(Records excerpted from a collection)
---

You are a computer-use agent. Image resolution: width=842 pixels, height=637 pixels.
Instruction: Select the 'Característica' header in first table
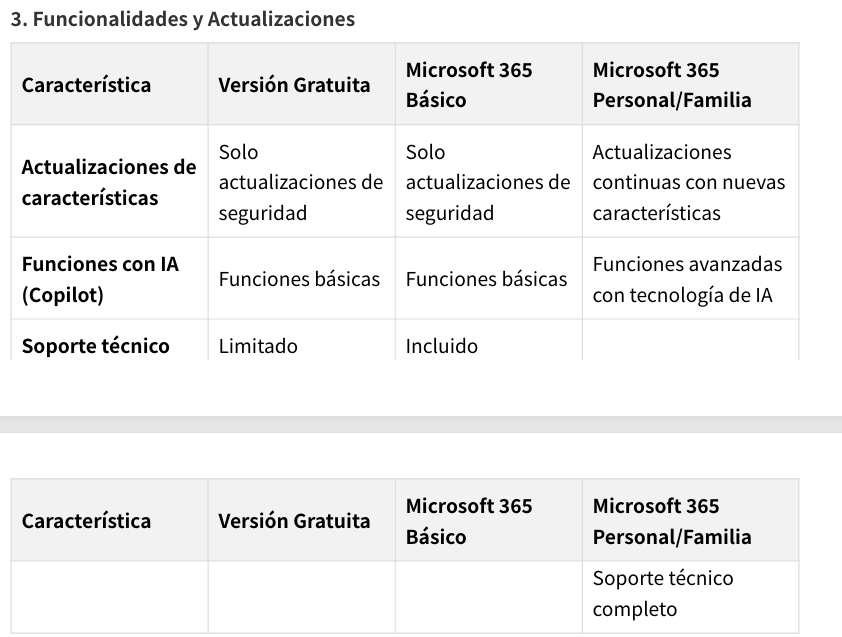click(86, 85)
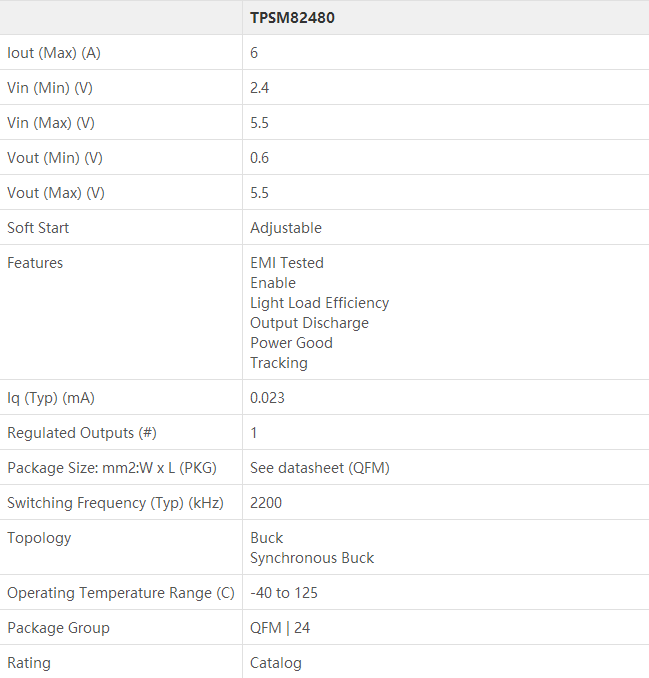Select the Vout (Min) value 0.6
Screen dimensions: 649x678
coord(260,158)
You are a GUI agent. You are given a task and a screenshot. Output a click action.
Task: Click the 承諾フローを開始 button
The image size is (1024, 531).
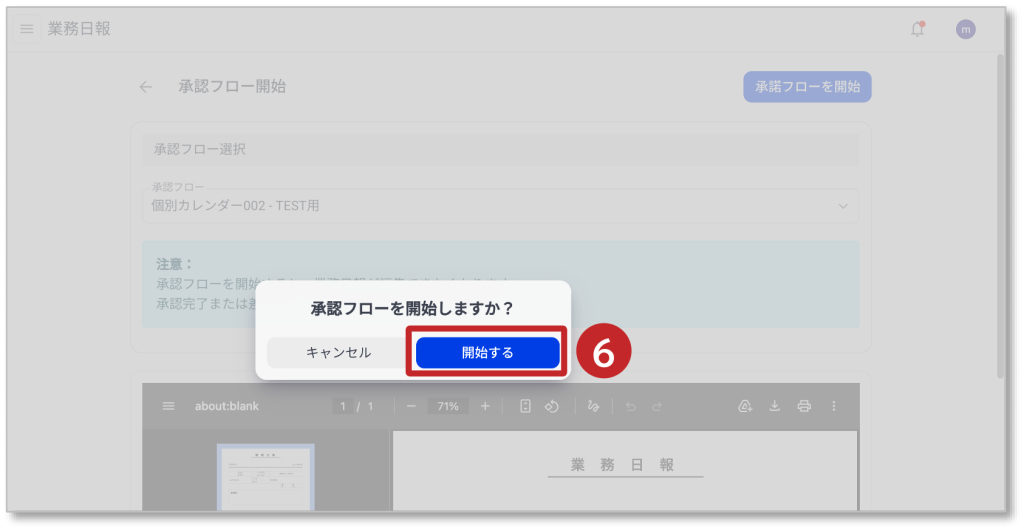(x=807, y=87)
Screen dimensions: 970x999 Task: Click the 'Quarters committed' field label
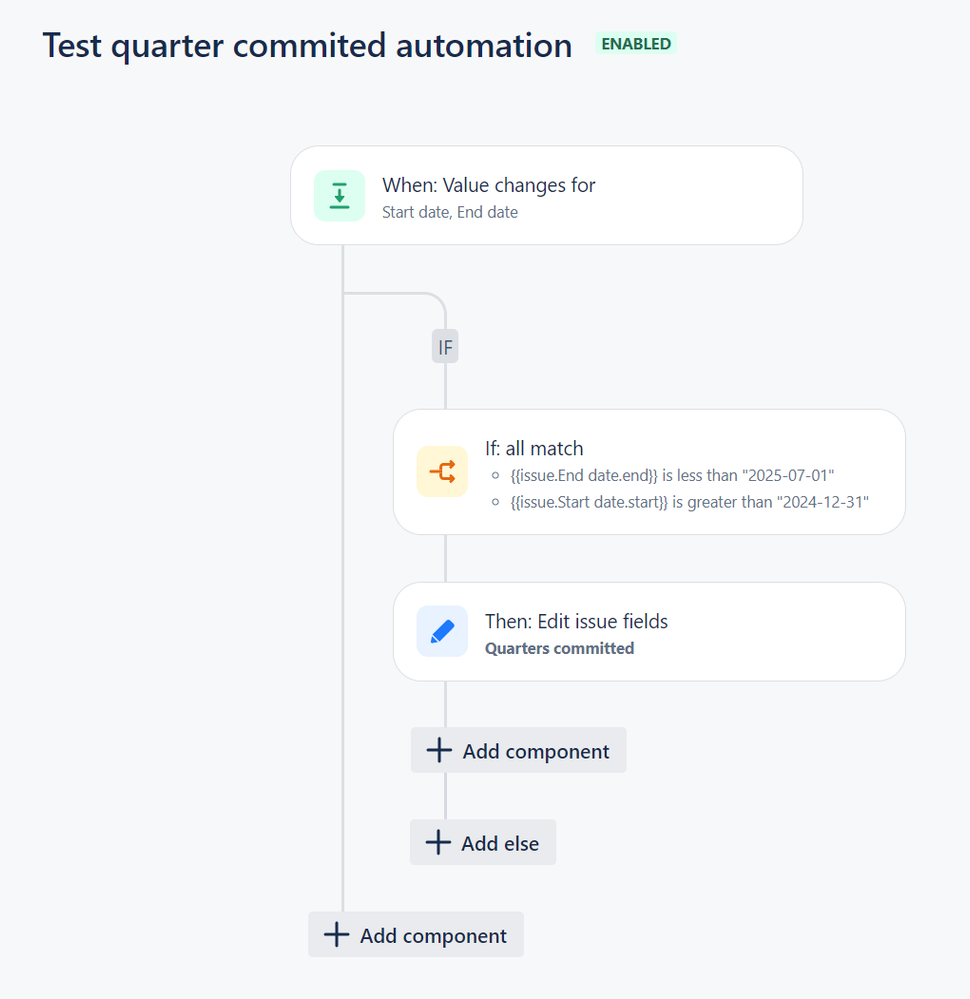pyautogui.click(x=559, y=648)

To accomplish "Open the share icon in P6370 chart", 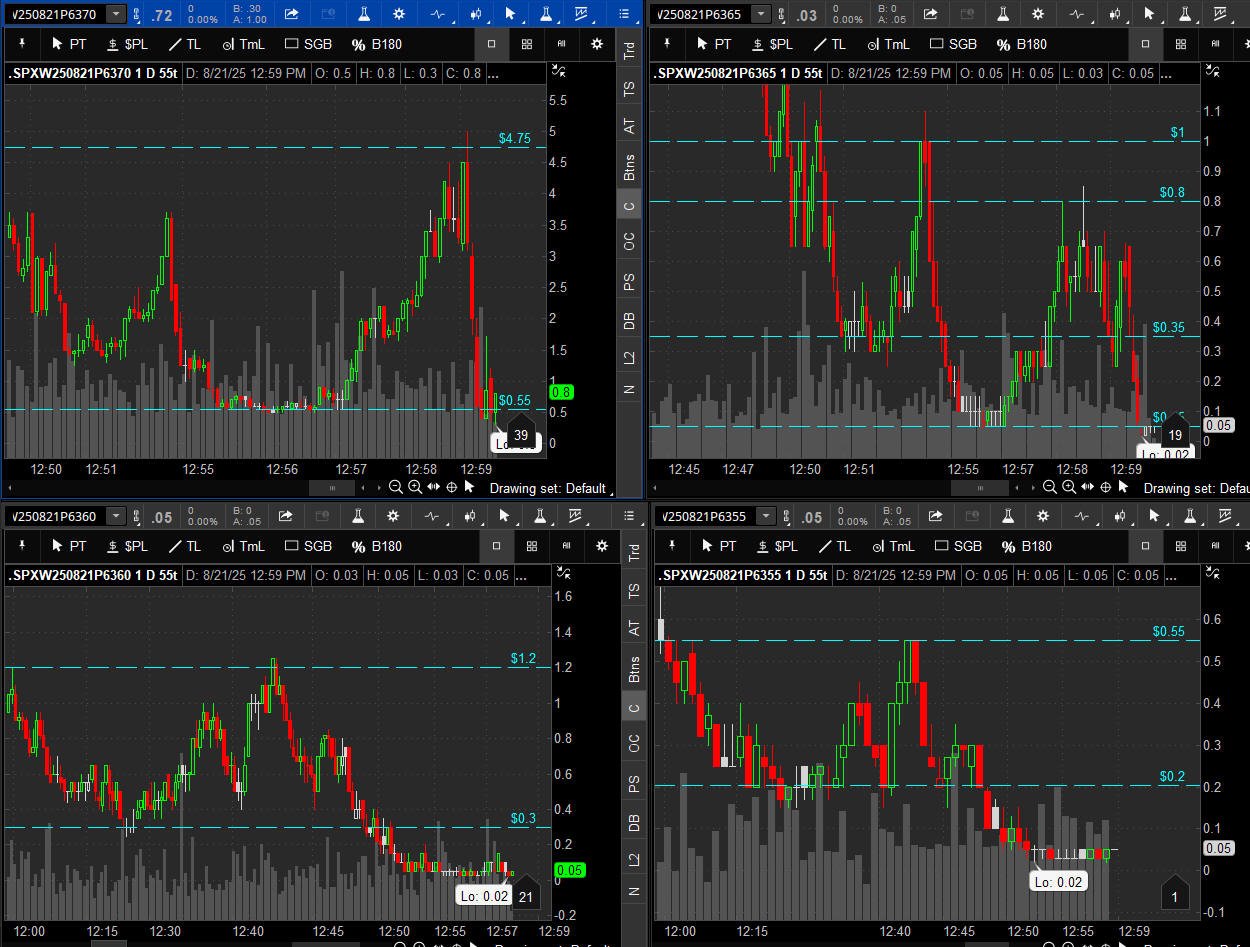I will tap(291, 14).
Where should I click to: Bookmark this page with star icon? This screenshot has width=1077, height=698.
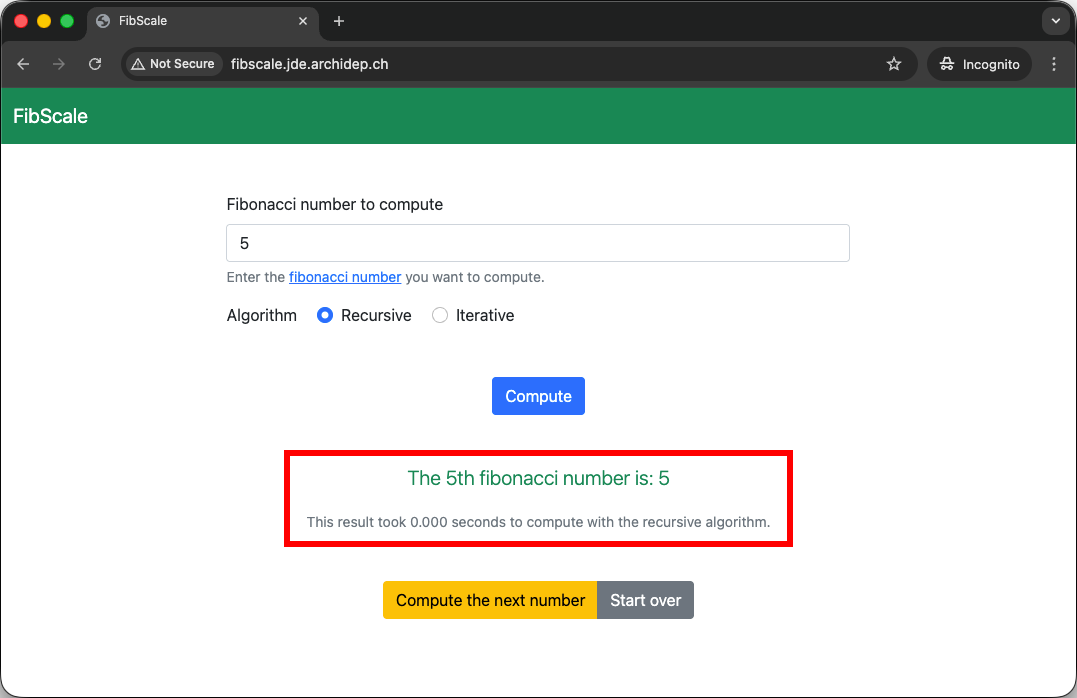pyautogui.click(x=893, y=64)
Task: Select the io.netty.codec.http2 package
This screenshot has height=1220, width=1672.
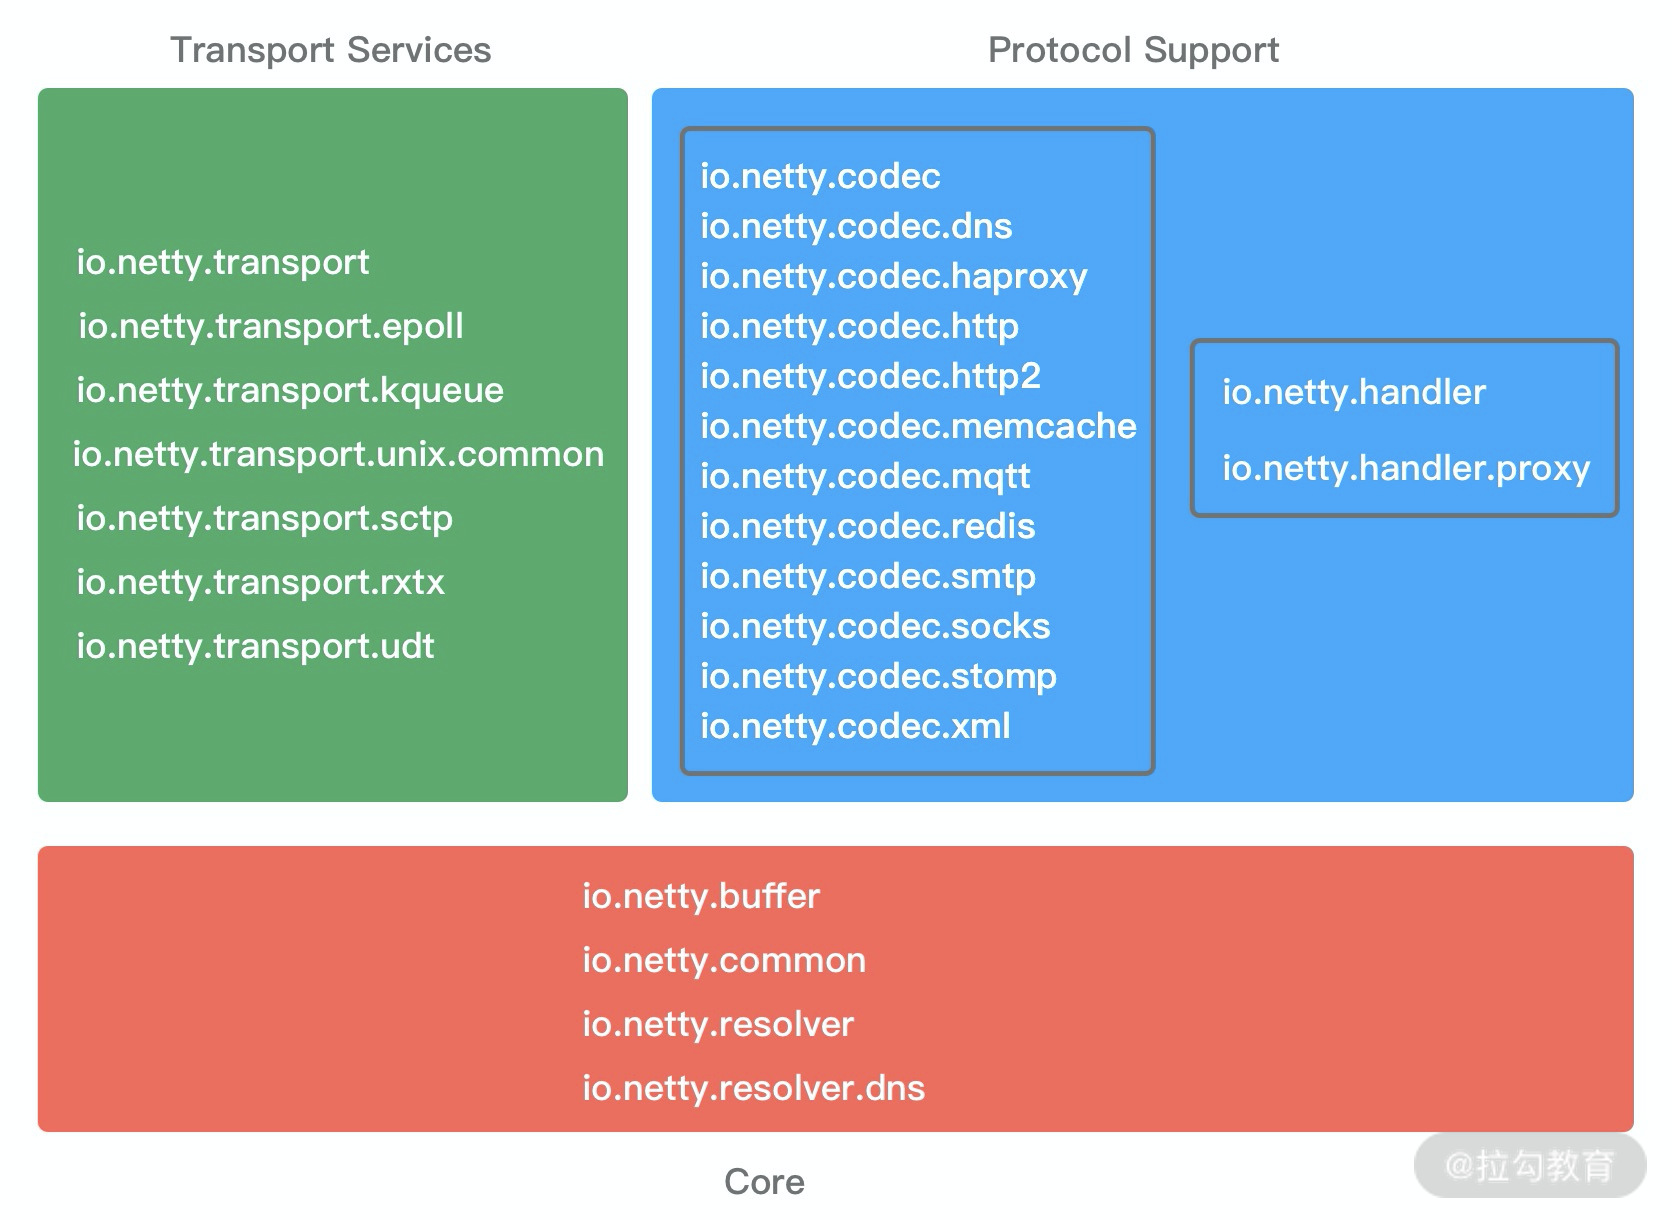Action: [870, 376]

---

About this exercise:
Copy whichever lines of the records above contain the word "agent".

Expected output:
You are a computer-use agent. Image resolution: width=842 pixels, height=637 pixels.
You are a GUI agent. You are given a task and a screenshot. Output a click action.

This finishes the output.